The following post is a resource contributed by Mickie Abatemarco, Assistant Director of Professional Development at NCEA.
Halloween is fast approaching and the traditional ghosts and goblins will be knocking at our doors. But have you ever wondered where the tradition comes from? Halloween marks the eve of the feast of All Hallows Day, and for many cultures this signifies the beginning of the Day of the Dead.
The Day of the Dead coincides with the Roman Catholic festivals All Saints and All Souls Day whose traditions are celebrated in many cultures including Central and South America, Italy, Spain and the Philippines.
In Central and Southern Mexico, parties take place in the cemeteries and alters are built in homes to honor family members who have passed on. The belief is that the gates of heaven are opened at midnight on October 31 and the spirits of all deceased children are allowed to reunite with their families for 24 hours. On November 2, the spirits of the adults come down to enjoy the festivities that are prepared for them. The Day of the Dead is much more than a celebration, it is a day that focuses on family and friends gathering together to pray for and remember those who have passed on as well as help support their spiritual journey.

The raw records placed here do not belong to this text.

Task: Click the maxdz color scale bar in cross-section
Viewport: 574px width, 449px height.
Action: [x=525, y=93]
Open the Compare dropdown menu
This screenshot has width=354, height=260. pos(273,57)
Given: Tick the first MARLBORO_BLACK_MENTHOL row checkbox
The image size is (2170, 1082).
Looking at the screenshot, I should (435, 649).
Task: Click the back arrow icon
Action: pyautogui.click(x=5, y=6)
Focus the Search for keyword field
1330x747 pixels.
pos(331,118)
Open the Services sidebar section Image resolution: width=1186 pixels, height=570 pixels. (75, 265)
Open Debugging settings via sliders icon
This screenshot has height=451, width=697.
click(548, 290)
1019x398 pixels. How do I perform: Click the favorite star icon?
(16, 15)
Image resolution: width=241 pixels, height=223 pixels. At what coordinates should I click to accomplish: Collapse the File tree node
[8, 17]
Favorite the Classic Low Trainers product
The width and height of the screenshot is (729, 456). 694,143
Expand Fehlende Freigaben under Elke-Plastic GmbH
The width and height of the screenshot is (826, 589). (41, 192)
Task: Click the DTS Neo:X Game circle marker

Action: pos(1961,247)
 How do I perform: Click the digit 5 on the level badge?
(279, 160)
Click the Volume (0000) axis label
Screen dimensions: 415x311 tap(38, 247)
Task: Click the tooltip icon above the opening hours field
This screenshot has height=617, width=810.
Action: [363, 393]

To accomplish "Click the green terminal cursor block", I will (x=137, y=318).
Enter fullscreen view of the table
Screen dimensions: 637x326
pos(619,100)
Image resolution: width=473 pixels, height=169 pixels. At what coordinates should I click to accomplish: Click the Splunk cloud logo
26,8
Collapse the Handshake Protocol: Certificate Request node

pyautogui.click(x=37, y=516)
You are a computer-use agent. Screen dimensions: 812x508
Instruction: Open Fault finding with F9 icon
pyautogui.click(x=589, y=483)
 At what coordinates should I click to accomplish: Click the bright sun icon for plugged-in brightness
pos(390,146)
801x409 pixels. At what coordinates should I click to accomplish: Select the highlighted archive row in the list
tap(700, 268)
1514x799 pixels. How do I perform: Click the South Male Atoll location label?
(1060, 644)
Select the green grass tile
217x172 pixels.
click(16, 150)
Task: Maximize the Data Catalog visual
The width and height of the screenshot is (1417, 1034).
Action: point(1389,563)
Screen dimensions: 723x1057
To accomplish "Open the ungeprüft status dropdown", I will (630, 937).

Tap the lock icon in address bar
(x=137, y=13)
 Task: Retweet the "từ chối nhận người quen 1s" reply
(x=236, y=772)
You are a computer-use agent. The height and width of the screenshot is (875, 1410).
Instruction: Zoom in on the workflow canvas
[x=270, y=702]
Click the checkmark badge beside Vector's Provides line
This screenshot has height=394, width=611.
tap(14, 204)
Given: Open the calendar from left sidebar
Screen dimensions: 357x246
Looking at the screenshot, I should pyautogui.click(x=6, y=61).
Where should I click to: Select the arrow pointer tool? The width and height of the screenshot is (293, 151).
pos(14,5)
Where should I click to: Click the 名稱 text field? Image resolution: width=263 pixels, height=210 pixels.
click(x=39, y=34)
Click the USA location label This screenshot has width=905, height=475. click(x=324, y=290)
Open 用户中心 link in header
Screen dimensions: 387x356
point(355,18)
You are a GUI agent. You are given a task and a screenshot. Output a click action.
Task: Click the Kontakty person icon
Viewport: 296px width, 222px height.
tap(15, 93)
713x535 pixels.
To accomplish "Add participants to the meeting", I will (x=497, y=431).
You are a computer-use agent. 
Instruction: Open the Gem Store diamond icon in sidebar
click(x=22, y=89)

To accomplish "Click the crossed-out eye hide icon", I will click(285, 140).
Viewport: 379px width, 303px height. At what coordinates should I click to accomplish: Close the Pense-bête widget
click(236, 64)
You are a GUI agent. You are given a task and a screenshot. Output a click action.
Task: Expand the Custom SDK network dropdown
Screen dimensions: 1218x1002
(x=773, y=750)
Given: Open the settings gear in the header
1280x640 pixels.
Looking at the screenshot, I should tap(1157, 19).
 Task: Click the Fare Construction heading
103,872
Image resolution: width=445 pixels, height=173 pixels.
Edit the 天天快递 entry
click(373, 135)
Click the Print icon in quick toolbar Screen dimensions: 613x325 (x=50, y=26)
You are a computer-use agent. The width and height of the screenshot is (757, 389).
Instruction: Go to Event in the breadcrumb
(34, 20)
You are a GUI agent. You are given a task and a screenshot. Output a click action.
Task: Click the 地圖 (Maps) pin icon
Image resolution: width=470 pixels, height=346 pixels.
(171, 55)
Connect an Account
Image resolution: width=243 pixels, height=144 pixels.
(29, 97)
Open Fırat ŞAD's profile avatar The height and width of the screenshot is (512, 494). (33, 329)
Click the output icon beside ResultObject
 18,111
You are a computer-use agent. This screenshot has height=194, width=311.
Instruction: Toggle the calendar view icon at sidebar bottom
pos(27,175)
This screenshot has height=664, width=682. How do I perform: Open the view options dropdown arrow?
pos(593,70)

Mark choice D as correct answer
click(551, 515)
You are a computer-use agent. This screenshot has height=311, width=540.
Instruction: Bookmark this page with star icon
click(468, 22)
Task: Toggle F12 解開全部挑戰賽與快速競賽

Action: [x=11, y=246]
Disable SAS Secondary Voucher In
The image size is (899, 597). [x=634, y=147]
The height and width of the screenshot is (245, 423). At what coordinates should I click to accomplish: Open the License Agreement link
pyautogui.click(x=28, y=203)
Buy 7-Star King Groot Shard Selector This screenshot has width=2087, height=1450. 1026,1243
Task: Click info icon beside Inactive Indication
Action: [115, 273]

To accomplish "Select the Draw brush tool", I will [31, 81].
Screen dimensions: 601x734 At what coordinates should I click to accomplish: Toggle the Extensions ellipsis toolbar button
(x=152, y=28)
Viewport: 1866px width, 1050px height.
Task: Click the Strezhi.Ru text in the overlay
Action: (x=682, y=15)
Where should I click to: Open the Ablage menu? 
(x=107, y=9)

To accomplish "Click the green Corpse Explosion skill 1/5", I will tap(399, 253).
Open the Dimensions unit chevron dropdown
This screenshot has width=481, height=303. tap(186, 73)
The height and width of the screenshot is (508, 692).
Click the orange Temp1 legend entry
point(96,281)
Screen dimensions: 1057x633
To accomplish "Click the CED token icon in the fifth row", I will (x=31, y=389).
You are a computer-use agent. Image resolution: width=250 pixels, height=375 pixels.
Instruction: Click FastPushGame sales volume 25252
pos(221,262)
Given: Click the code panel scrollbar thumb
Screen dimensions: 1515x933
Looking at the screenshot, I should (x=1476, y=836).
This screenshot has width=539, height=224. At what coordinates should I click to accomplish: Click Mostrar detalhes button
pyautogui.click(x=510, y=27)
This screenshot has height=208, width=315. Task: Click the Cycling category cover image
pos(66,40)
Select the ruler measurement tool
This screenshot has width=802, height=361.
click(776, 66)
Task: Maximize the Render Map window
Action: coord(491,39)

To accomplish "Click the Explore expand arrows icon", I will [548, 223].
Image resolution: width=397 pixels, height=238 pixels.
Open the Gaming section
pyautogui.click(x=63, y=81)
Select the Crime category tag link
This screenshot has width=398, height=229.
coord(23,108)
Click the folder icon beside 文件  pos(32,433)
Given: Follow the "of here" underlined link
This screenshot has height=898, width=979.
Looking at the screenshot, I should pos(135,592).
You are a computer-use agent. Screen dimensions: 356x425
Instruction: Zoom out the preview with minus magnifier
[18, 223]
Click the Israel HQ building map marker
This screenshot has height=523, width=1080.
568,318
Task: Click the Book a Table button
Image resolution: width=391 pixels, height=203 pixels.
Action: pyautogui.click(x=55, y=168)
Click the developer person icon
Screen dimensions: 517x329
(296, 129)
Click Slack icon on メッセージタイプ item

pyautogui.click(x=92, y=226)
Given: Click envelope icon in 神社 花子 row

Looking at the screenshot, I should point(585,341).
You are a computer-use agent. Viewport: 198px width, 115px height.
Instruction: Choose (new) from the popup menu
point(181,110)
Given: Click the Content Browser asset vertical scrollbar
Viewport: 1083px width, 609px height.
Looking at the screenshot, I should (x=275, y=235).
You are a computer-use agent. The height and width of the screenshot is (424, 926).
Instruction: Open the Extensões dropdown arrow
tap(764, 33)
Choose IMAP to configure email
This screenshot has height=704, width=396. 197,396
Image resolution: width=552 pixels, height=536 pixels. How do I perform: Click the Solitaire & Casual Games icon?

Like most cultures, food is an essential part of family celebrations. Pan de muerto, the “Bread of the Dead,” is one of the many special candies and foods are prepared on this day. A plastic small skeleton is baked into each loaf, and it is considered good luck to bite into the skeleton.
It’s important to help our students understand the cultures and traditions surrounding them. Please take a moment to share activities and ideas with them.